Banner Mistral Gin - 480x135
Banner Angostura - 480x135


Have 1 item

By Chef Nicos Constantinou


The Japanese began arriving in Peru in the late 1800s. Many factors motivated the Japanese to immigrate to Peru either in search of gold, the mild climate, the rich soil for farming, no epidemics etc as a result we have a fusion of these cultures as Japanese Peruvians, providing a platform for gastronomy to merge. This possibility of experimentation which this synthesis offers is today being exploited throughout the world. We met with Chef Nicos Constantinou specializing in Nikkei and Latin American cuisine.


. What is exactly Nikkei cuisine?

Japanese Food the South American Way…. At its simplest, Nikkei cuisine is the cooking of the Japanese diaspora. Japanese immigrants have found themselves in a variety of cultures and contexts, but have often maintained a loyalty to their native cuisine. This has required local adaptation over the last 100 years: the so-called Nikkei community has embraced a new country's ingredients and assimilated these into their cooking using Japanese techniques.

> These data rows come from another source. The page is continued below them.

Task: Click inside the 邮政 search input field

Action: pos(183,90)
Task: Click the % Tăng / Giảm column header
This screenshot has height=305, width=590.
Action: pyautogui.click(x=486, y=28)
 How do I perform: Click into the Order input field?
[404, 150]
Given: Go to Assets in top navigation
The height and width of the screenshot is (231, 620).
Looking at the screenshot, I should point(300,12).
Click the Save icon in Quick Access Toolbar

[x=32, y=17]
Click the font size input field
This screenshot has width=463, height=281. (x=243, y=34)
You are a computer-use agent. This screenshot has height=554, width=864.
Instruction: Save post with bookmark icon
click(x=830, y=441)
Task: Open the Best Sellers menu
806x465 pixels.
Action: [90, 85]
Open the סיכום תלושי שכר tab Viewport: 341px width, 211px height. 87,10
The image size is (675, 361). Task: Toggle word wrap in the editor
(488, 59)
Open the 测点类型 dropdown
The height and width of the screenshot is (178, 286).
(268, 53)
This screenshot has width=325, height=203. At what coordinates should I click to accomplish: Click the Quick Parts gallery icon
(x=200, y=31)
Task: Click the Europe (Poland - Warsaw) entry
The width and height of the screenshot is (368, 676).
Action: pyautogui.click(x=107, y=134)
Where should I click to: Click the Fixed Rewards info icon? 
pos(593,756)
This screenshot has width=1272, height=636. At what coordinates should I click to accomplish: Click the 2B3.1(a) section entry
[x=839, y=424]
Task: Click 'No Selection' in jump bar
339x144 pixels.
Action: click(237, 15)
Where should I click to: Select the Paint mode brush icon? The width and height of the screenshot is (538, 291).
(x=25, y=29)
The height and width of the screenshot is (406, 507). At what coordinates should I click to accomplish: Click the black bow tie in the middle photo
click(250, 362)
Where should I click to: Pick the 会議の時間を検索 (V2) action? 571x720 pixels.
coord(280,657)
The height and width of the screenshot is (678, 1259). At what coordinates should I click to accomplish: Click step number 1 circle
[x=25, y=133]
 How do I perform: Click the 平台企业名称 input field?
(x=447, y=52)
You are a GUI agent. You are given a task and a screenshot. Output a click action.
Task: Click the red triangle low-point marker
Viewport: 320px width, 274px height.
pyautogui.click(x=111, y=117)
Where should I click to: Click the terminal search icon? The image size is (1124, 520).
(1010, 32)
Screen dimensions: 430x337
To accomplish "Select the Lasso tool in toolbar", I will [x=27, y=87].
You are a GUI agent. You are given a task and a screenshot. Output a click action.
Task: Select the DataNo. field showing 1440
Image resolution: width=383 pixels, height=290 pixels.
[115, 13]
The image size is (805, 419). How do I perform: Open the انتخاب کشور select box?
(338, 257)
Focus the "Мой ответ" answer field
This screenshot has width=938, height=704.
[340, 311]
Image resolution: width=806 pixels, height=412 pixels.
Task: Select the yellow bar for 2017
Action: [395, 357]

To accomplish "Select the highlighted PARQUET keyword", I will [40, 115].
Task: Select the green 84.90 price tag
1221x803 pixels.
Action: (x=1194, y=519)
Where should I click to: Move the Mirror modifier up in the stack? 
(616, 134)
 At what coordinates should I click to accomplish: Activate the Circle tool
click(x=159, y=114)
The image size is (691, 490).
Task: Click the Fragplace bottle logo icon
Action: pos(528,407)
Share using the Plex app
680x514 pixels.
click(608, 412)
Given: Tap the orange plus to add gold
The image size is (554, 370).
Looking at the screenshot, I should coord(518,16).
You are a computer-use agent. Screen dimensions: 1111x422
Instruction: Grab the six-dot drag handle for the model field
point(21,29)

. How did you come across it and how did you get involved in it?

The desire to explore different ¬flavors and ingredients of the world in order to create aglobal style of cooking made me to travel a lot. The first time I came across Nikkei Cuisine was at Peru back to 2014



. How did Peru influence Japanese taste and vice versa?

Nikkei cuisine uses Peruvian ingredients prepared through a Japanese lens. In fact, most of Peru’s iconic fish dishes were actually made popular by Japanese cooks. Tiradito, the dish of raw sliced fish with aji pepper sauce, is considered a reinterpreted sashimi. Some ingredients that are now staples were popularized by Nikkei cooks for example Peruvian people never used to use octopus or eel.


Salmon Tiradito
Salmon, passion-fruit leche de Tigre, avocado mousse, black sea salt and sweet potato


Beef Tataki
Beef flamed and drizzled with virgin olive oil and Smoked aji panca, pear, passion fruit salsa, petals


. Give us your philosophy in approaching this style of cuisine.

Best available fresh ingredients are a must. Know your products, the balance of the flavors…For example Ceviche is rich in umami flavor thanks to the denaturalization of raw fish when mixed with lemon and salt. Chicha de jora, a beverage obtained from corn fermentation is frequently used in Nikkei dishes to bring out the umami flavor.


Lubina Ceviche
Seabass briefly marinated in Lime juice, Leche de Tigre – Tiger’s Milk, Aji Limo, Red Onions, nasturtium leaves, Yams, shiso and black garlic


Vieiras Ceviche
Scallops, Coconut leche de Tigre, radish, Cilantro, Red onion, Corn, Sweet Potato crisp


. There is sushi and sushi! What is the difference from Japanese traditional sushi and Nikkei sushi?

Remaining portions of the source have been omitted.